I think this is a really useful article, and honestly the advice sounds like good and rational advice. So I hope it's clearly that I'm genuinely not snarking when I say this:
Why would one want to be a millionaire?
This isn't to say that there's no reason to try. It's only to say that most people don't think about how much it costs to become a millionaire. Maybe some things are just worth more...
Great post, but just thought I'd mention I went searching for the RSS button on your site and couldn't find it anywhere (in fact, I subscribed to the comments on that post in my reader before I realized it was the wrong feed).
I could be blind, but in the end I noticed it was Wordpress so went to /rss/ to subscribe. Just thought I'd let you know!

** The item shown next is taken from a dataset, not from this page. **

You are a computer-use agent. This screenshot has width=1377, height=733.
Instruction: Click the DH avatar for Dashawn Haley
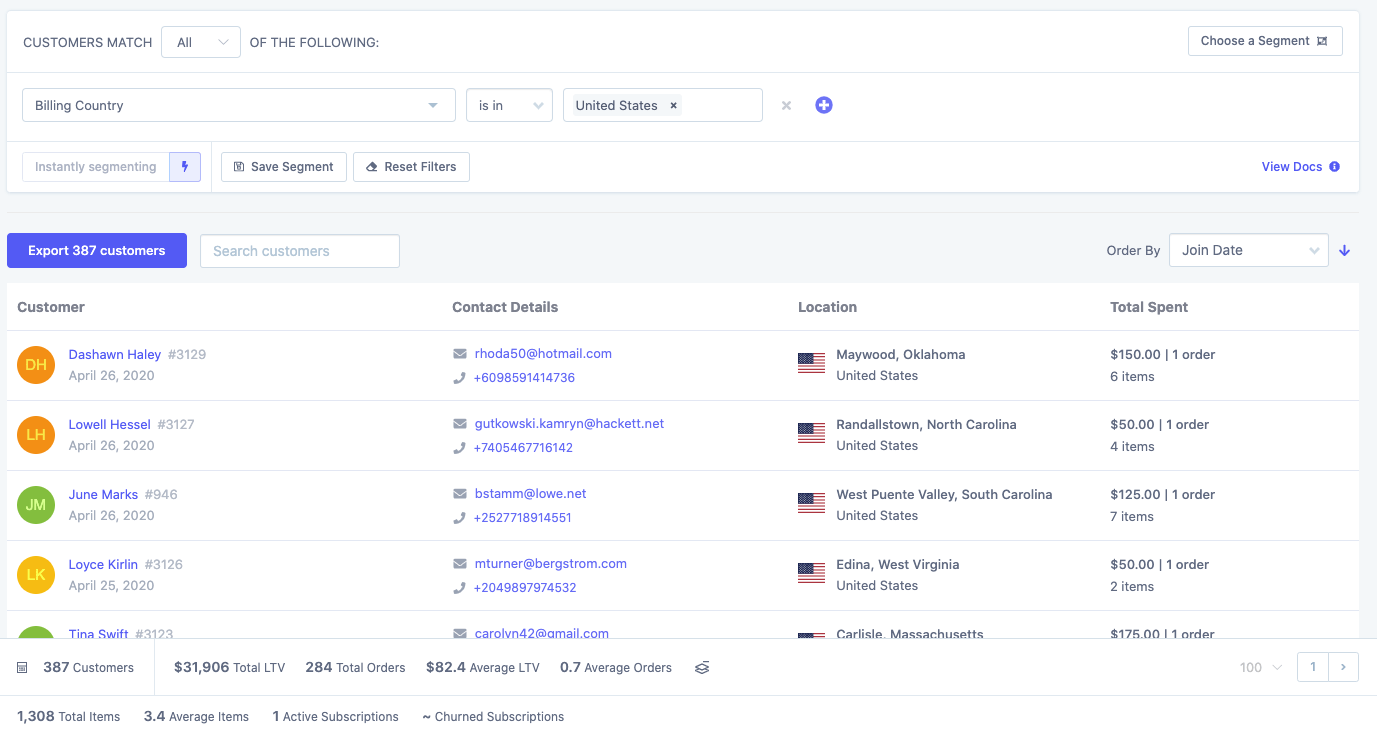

Once I saw an article on "How to Get a Rich Girl" one of these Maxim type magazines. I wonder if there were actually people reading it and thinking "yeah, I'm gonna read this and get me a rich chick!"
No no, I won't. I tried optimizing the blog for the iPad a few weeks back. It works great there, but it's not the best for the actual computer. I'm going to scrap the current design and go with something fresher now that I'm writing more often. The iPad formatting? More on that later...
Thanks for your reply. Can't you detect if it's an iPad and use a different stylesheet or is that not possible? (don't know - I'm a mac user, but I'm not sold on the iPad).
Get on the phone with Michael Milken and raise a few $100 million by selling junk bonds to eager investors if your idea is high-growth (note: he's banned from the industry but it's how a few billionaires got started).
And one that gains a lot from formatting beyond what HN provides. I was only able to skim the comment last night, but was able to sit and read the entire blog post with improved formatting.
There's no need to be obnoxious, you can just tell him that he should have used who instead of whom. If you wanted to be extra neighborly, you could have provided a cool rule of thumb for gauging when to use which, suggest as "Try substituting him or he; him corresponds with whom whereas he corresponds with who."
I like to think that I've written some fairly useful stuff here over the last year or so. To the best of my knowledge, none of my comments has ever gone to Slashdot and the New York Times, but the comment that I turned into a blog post about programmers and names just did.
Your own blog is also a little easier to cite in resume-type situations. (Hypothetically assuming I were to seek funding, I have at least one HN comment that I'd point to to say "Read this, it is strongly indicative of the future success of the business you are about to invest in", and that is a little quirky.)